A portaria que estabelece o novo modelo de funcionamento do programa é publicada esta sexta-feira em Diário da República e entra em vigor no sábado, mas a sua implementação ocorrerá a 01 de janeiro de 2027, data prevista para a entrada em funcionamento da nova versão do Sistema de Informação de Saúde Oral (SISO).
O Novo Programa Nacional de Promoção da Saúde Oral 2030 (PNPSO 2030) introduz alterações ao modelo de funcionamento da saúde oral no Serviço Nacional de Saúde, reforçando a capacidade de planeamento, coordenação e execução do programa, segundo a portaria, a que a agência Lusa teve acesso.
Uma das principais novidades é a criação do cheque-prótese, destinado à reabilitação oral de grupos vulneráveis, alargando a resposta do programa a necessidades clínicas mais complexas.
Os critérios para identificar os utentes em situação de vulnerabilidade serão definidos posteriormente, através de portaria do membro do Governo responsável pela área da saúde.
A portaria, assinada pela secretária de Estado da Saúde, Ana Povo, prevê ainda a integração efetiva da área nas Unidades Locais de Saúde (ULS), promovendo a articulação entre cuidados de saúde primários, hospitalares e de saúde pública.
O modelo de organização e funcionamento dos cuidados de saúde oral nas ULS deve assentar em princípios de autonomia científica, técnica e funcional, bem como na colaboração entre diferentes profissionais, num modelo integrado por níveis de cuidados, de acordo com as orientações definidas pela Direção Executiva do SNS.
Os profissionais de saúde oral – incluindo médicos especialistas em estomatologia, médicos dentistas e higienistas orais – passam a atuar de forma articulada no âmbito do programa, assegurando a continuidade e qualidade dos cuidados prestados, bem como a equidade no acesso.
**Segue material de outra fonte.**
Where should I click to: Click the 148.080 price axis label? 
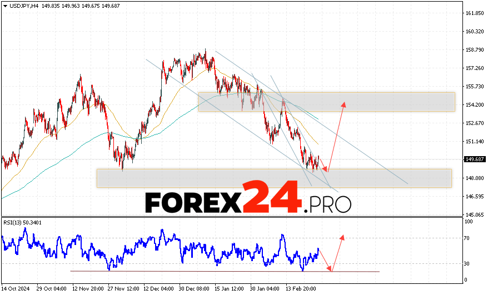474,178
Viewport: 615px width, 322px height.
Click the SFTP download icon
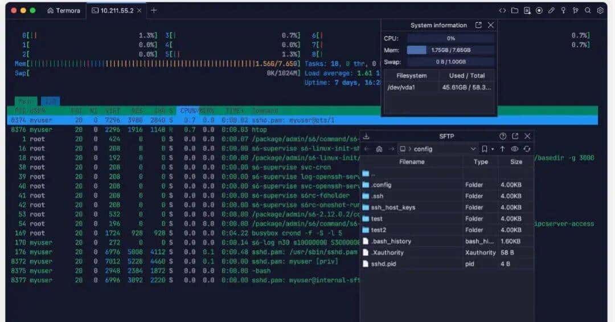(x=366, y=136)
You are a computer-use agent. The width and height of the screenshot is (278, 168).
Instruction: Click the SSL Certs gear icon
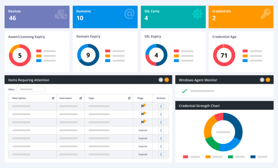click(197, 14)
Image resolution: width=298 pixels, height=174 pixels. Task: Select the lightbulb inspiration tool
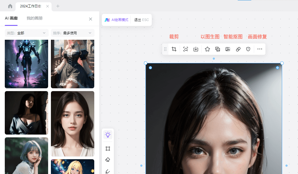(108, 135)
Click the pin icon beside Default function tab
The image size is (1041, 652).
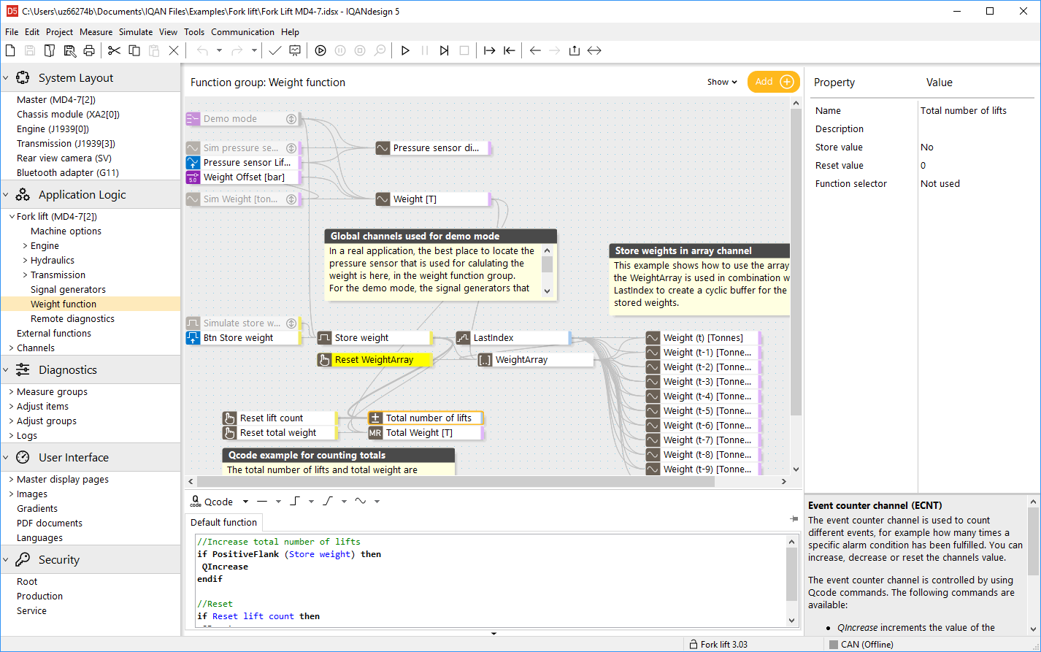pos(794,519)
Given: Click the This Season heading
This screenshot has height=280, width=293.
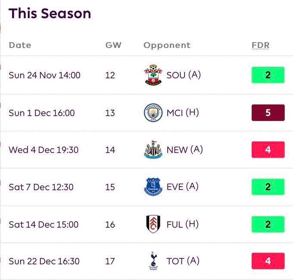Looking at the screenshot, I should pyautogui.click(x=50, y=13).
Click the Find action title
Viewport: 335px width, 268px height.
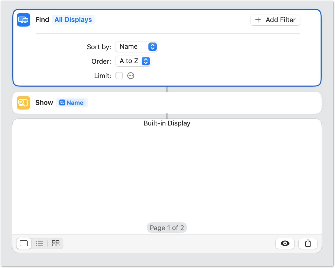tap(42, 20)
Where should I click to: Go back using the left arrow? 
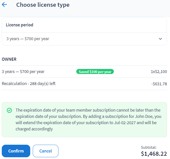pos(4,5)
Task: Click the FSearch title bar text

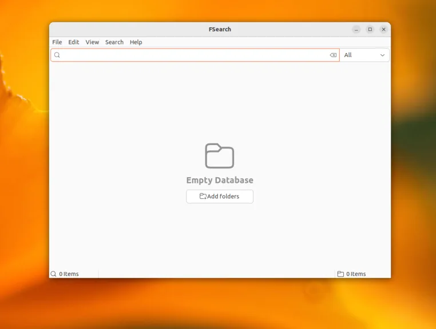Action: [x=220, y=30]
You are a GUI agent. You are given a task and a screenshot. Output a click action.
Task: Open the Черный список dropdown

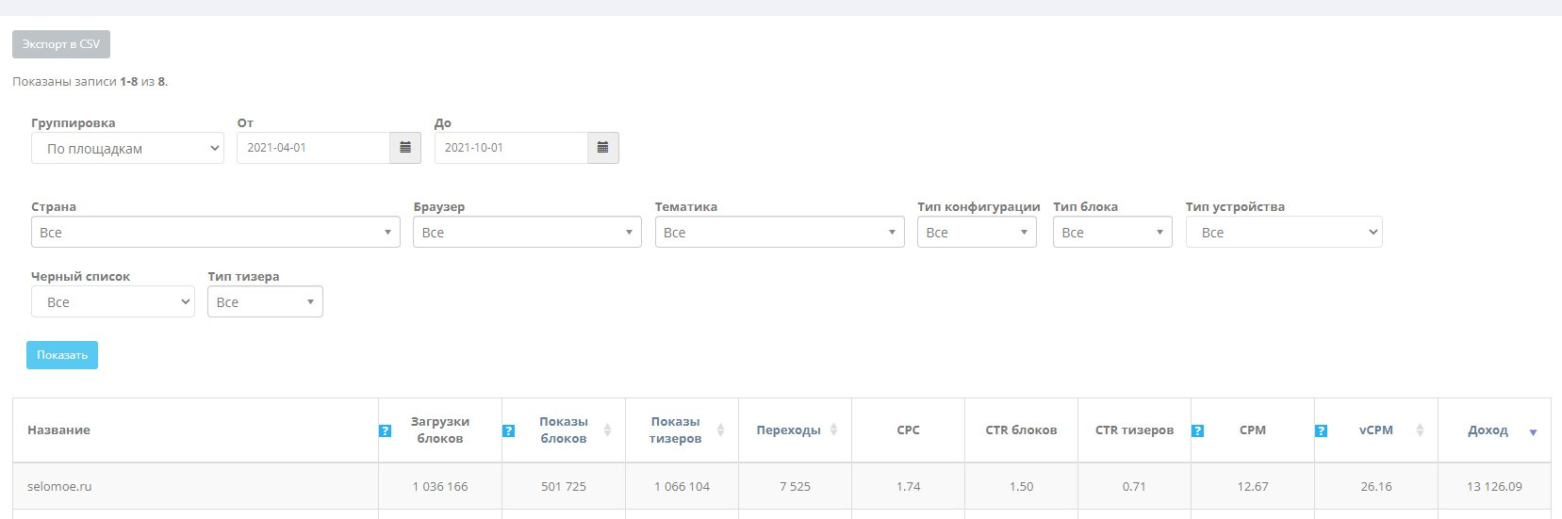113,302
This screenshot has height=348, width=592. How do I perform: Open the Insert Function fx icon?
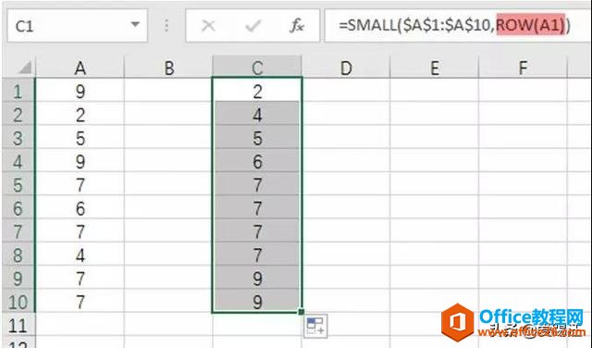tap(297, 26)
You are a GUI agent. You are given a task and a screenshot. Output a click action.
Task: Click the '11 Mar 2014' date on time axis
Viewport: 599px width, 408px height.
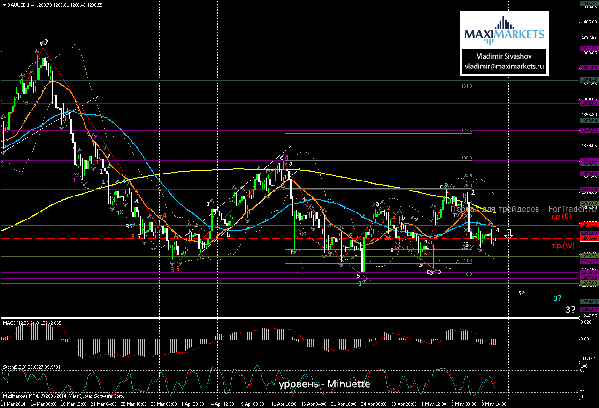13,403
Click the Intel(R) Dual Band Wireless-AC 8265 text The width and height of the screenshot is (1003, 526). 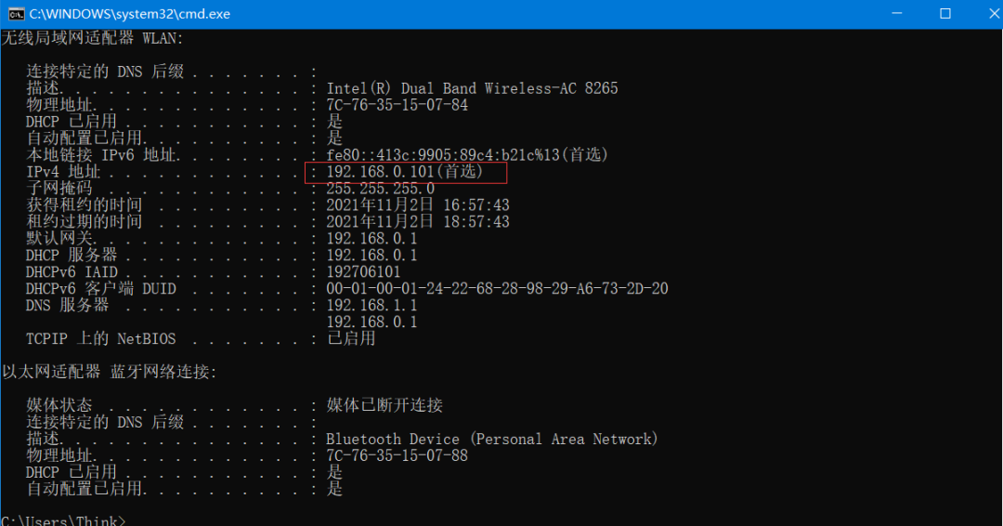click(472, 88)

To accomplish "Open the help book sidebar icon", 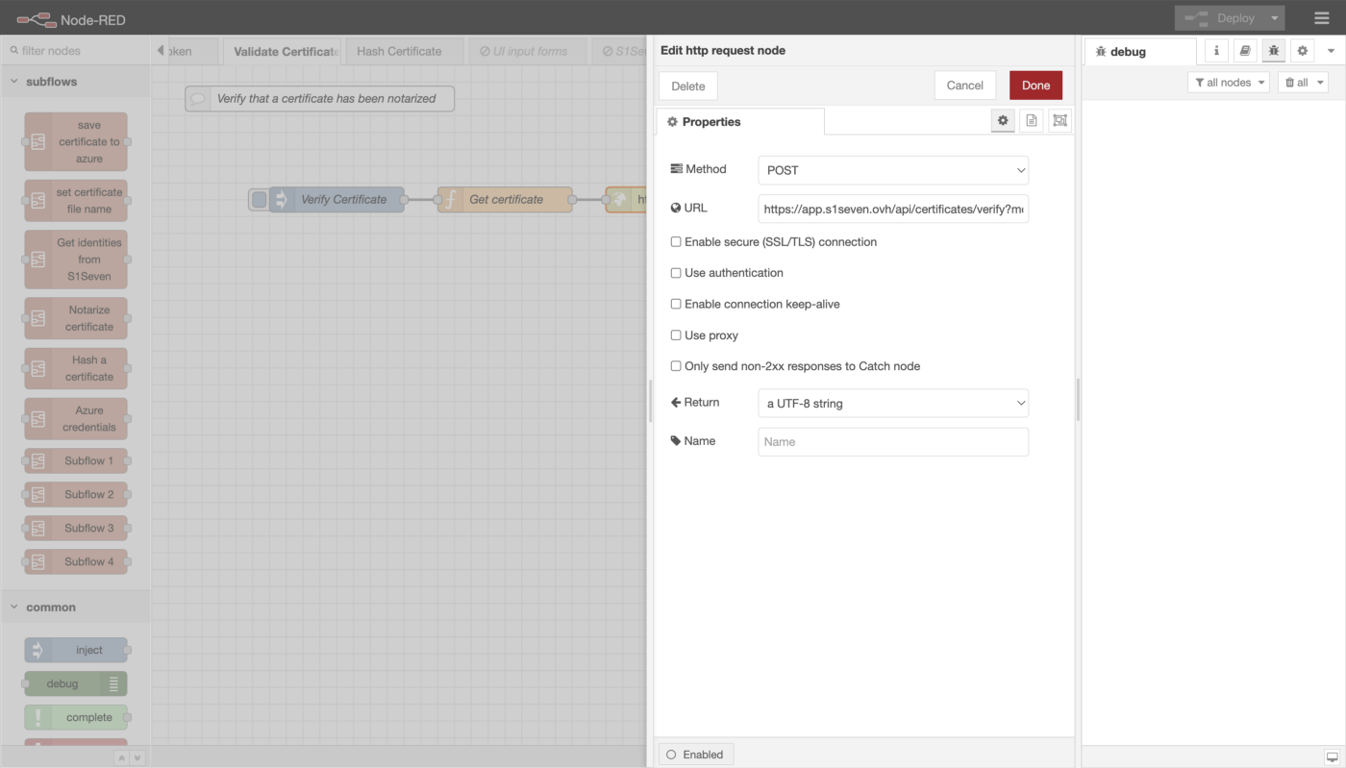I will tap(1245, 51).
O diploma formaliza ainda a Rede Nacional de Saúde Oral, que integra o SNS, o setor social e os prestadores privados aderentes, reforçando a capacidade de resposta do sistema.
Os cuidados prestados por entidades dos setores social e privado deverão ser realizados em gabinetes devidamente habilitados, por profissionais legalmente qualificados, respeitando o âmbito das suas competências.
A portaria estabelece também a reorganização e simplificação dos cheques de saúde oral, com maior adequação às necessidades clínicas e possibilidade de emissão adicional de cheques em função da necessidade.
Em 2025, foram emitidos mais de 713 mil cheques de saúde oral, representando um aumento de cerca de 10% face ao ano anterior.